V_broken, errors_broken = vfi_broken(W_grid, beta)

fig, axes = plt.subplots(1, 2, figsize=(12, 4))

# Convergence
axes[0].semilogy(errors, label="Correct VFI")
axes[0].semilogy(errors_broken, linestyle="--", label="Broken VFI")
axes[0].set_title("Convergence diagnostic — correct vs broken")
axes[0].set_xlabel("Iteration")
axes[0].set_ylabel("Sup-norm error (log)")
axes[0].legend()

# Value function
axes[1].plot(W_grid, V_true, label="Analytical", linewidth=2)
axes[1].plot(W_grid, V_num, linestyle="--", label="Correct VFI")
axes[1].plot(W_grid, V_broken, linestyle=":", label="Broken VFI")
axes[1].set_title("Value functions — correct vs broken")
axes[1].set_xlabel("Wealth W")
axes[1].legend()

plt.tight_layout()
plt.show()

print("Broken VFI max error vs analytical:", round(np.abs(V_broken - V_true).max(), 4))
print("Correct VFI max error vs analytical:", round(np.abs(V_num - V_true).max(), 6))

Takeaway¶

The broken algorithm may still converge in the sup-norm sense (successive iterates look similar).
Only the comparison against the analytical benchmark reveals the error.
When no analytical solution exists, a well-chosen robustness check—varying parameters, changing grid density, or comparing two independent implementations—plays the same role.

Advanced write-up prompt¶

Answer in 8–10 lines:

  1. Why does geometric convergence at rate $\beta$ in the sup-norm follow from the contraction mapping theorem?
  2. What does the grid sensitivity table tell you, and what would you put in a computational appendix?
  3. The broken algorithm converged—explain why convergence is a necessary but not sufficient condition for correctness.
  4. If no analytical solution existed, what alternative validation strategies would you use?

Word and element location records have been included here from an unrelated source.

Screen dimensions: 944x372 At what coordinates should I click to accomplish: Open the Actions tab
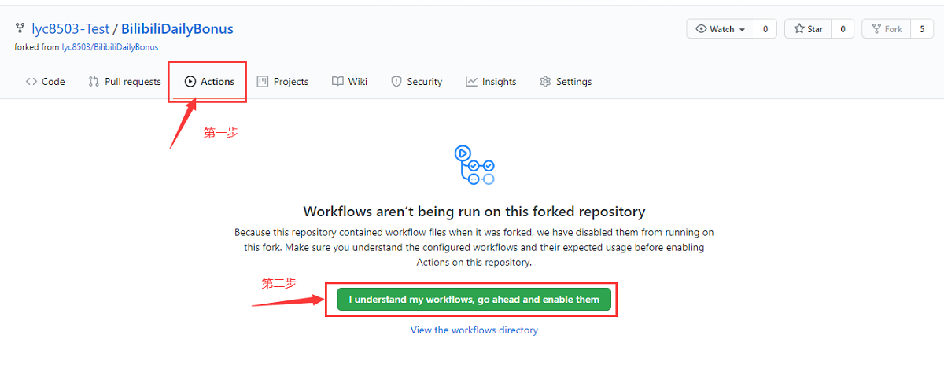coord(209,82)
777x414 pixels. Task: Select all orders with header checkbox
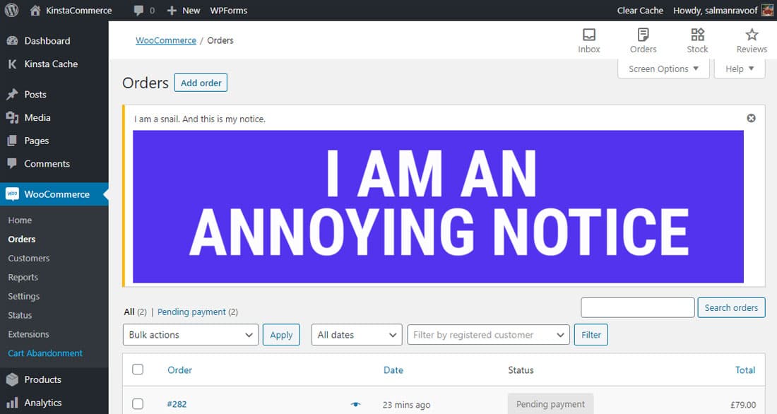[138, 369]
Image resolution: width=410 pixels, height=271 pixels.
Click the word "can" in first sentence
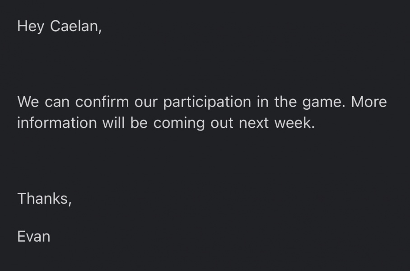point(58,102)
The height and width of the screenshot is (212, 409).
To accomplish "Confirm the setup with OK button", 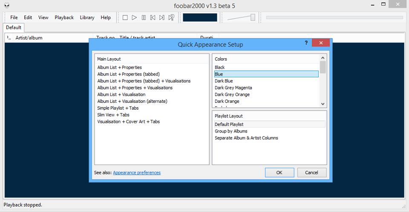I will (279, 172).
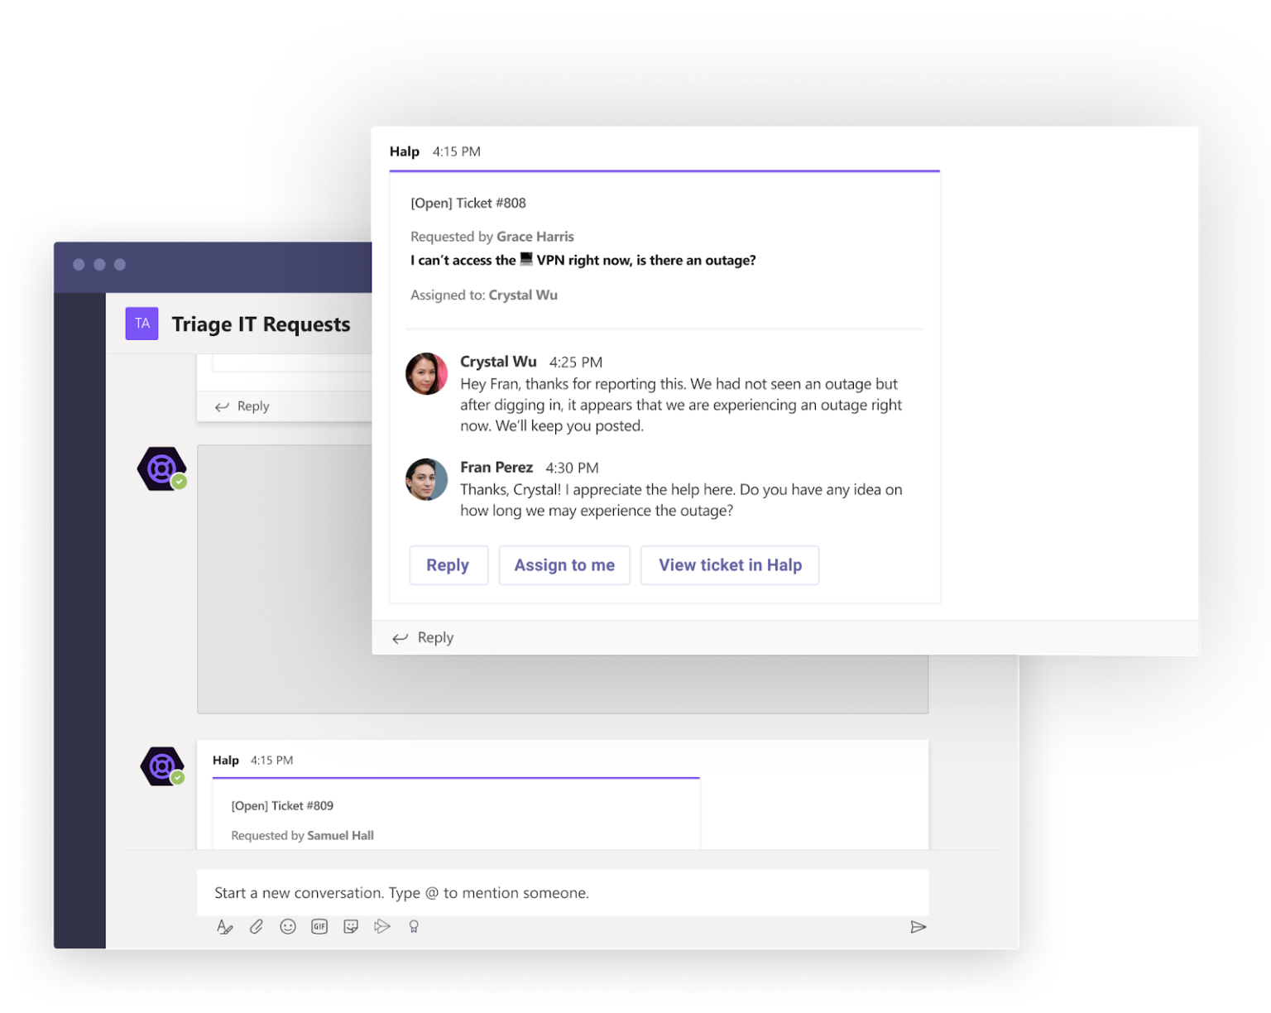Click the Halp bot avatar beside Ticket #809
The height and width of the screenshot is (1013, 1271).
tap(162, 766)
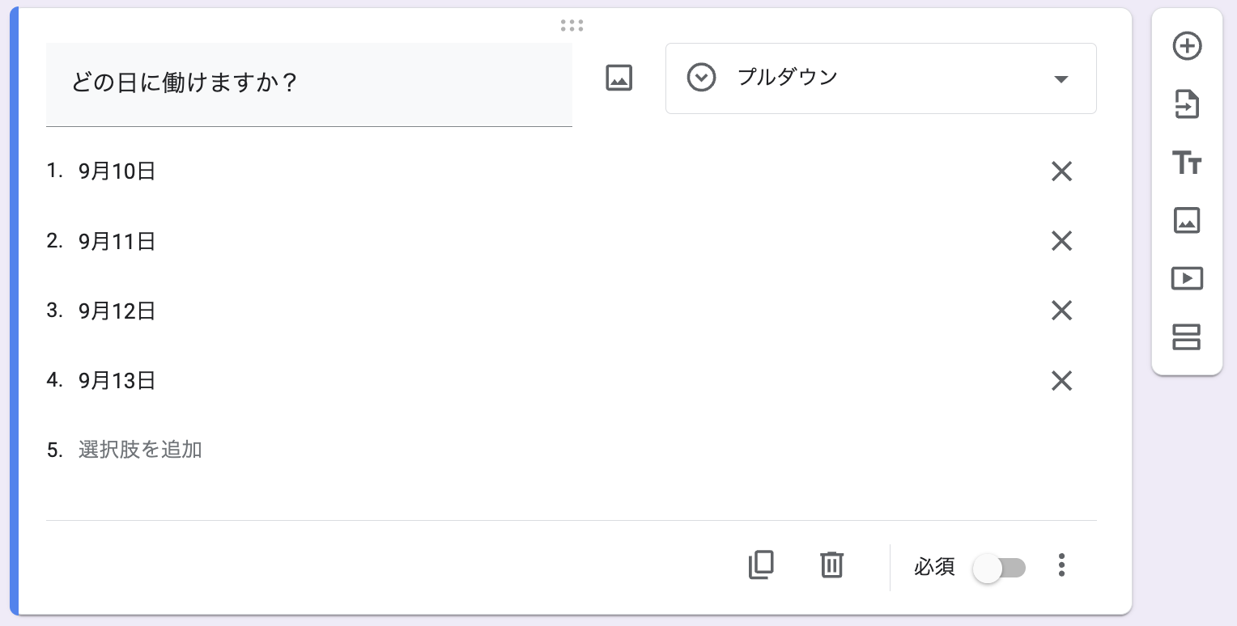Grab the drag handle above the question
This screenshot has height=626, width=1237.
click(572, 26)
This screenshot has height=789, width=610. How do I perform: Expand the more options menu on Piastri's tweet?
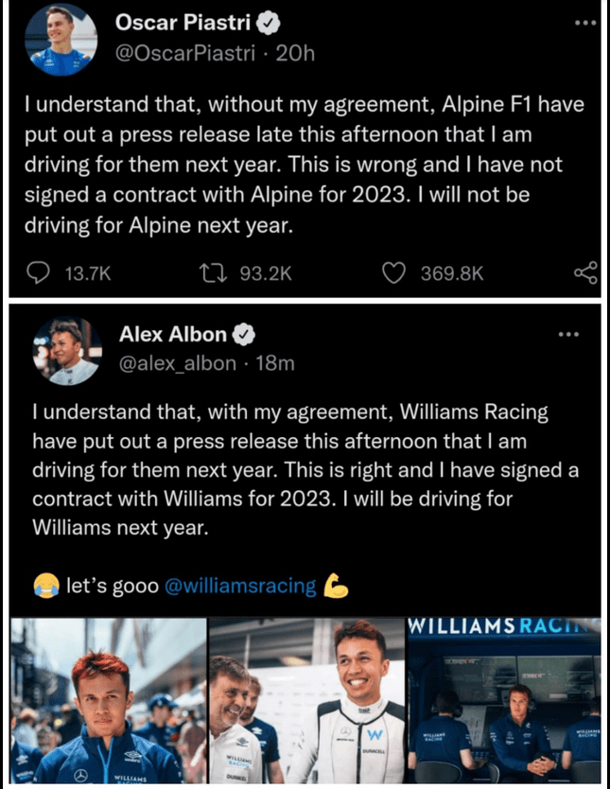(x=584, y=21)
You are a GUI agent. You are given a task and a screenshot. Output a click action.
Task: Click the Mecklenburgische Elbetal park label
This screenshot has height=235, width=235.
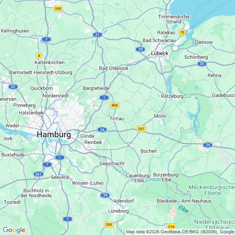click(x=212, y=190)
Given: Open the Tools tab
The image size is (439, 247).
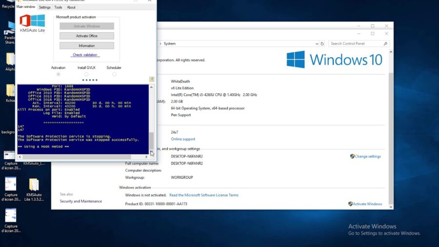Looking at the screenshot, I should click(x=58, y=7).
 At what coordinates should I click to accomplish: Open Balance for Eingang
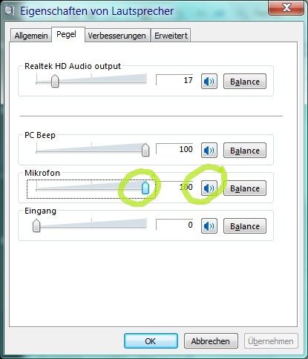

Advanced optional extension¶

  • Replace the inner grid search with scipy.optimize.minimize_scalar and compare speed and accuracy.
  • Implement policy function iteration (PFI) and compare its convergence rate against VFI on the same grid.
  • Extend the broken-algorithm example to a case where the convergence diagnostic itself looks correct but the policy function is wrong — and identify which additional plot catches it.